西汉王充说:“经传之文,圣贤之语,古今言殊,四方谈异也。”(《论衡·自纪第八十五》)因为“言殊”,故在“官话”之外有“方言”。自两千年前的西汉末,词赋大家扬雄著成“悬诸日月不刊之书”的13卷奇书《輶轩使者绝代语释别国方言》(简称《方言》),为开方言研究之先河,后历代(尤明清以降)注述集考者众。方言,作为地域文化的鲜明表征,共同璀璨着民族文化星空的斑斓多姿。而《莒县方言志》一书,作为自明代成化年间编纂《莒州志》(《明史·艺文志》载:“任顺《莒州志》六卷”;后万历、顺治、康熙、雍正、嘉庆、光绪、民国、建国后均有编修、重修。
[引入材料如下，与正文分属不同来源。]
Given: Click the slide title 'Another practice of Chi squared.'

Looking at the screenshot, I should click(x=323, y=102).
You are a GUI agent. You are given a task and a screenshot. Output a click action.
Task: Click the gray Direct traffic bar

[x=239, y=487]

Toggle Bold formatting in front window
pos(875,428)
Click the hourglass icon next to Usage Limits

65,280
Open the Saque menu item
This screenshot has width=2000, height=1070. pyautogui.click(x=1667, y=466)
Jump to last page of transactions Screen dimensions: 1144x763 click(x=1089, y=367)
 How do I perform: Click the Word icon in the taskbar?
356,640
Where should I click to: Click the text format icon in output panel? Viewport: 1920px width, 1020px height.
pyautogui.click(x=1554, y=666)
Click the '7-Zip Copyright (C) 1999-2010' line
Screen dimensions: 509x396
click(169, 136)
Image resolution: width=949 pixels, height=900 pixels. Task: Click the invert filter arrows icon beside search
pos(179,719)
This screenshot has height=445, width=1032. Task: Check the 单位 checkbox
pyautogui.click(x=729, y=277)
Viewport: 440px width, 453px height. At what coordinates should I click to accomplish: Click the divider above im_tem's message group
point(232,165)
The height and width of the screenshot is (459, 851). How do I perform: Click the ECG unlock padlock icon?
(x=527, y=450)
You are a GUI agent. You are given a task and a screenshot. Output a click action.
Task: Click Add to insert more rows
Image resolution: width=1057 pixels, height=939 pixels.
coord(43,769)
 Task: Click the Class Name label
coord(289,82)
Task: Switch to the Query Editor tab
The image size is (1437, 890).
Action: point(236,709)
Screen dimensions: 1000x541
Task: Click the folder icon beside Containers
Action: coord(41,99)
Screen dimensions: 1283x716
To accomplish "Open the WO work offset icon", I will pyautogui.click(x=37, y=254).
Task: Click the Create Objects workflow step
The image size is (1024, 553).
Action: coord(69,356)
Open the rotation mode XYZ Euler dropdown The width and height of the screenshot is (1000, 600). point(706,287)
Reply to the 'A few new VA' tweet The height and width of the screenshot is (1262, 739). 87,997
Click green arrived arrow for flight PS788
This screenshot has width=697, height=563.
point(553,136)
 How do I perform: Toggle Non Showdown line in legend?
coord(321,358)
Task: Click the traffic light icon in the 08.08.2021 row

)以来,又一融会方志与语言学之力作。《莒县方言志》后收入丁声树之高足钱曾怡教授所编《山东省方言志丛书》,也算“奇缘”一桩了。
众所周知,曾有不少学术人才由学术而行政,最终再无所成就,如谢泳先生所写的《尹达的学术道路》,便是一例。而“革命”“党政”出身的石明远,晚年却倾30余载致力生地方言研究,并有《莒县方言志》等著述面世,实让人心生敬仰。我于方言无所学,难评其学术价值之高寡,但作为更贴近的“母语”,自高中至今,我对此书温故数回而愈觉亲切。在《莒县方言志·自序》中,石明远写道:“到所不久,著名语言学家丁声树先生就发现我说的家乡话(山东莒县话)很有意思。他对我说,‘你的方言很有特色,可以记一记’。后来又不时的向我问这问那,如问劁了的公猪怎么说,我说叫豕宗猪……”这是石明远先生做方言整理的“缘起”。
“从我到语言所工作起的二十多年,主要是‘以阶级斗争为纲’的时代,政治运动接连不断,专门从事研究工作的人都几乎无法正常工作,何况党政工作人员。中国科学院副院长张劲夫同志有一次说:‘我们是做服务工作的。’意思是说我们做的工作是为研究工作服务的。因此,我心安理得地在语言研究所服务了四分之一个世纪,直到1982年7月离休。丁先生希望我记录自己家乡话的事儿,一点也没有做。离休以后,深居简出,力排干扰,试着记录莒县方言,以偿夙愿。方言研究室的专业人员,和我长期共事,是我的同事,又是我的朋友。我充分运用了这一条件,不会就向他们请教,边干边学。”(《莒县方言志·自序》)从这真诚的叙述中,见不得一点印象中“党政人员”的“飞扬跋扈”,却多了踏踏实实工作、问学的纯朴与勤恳。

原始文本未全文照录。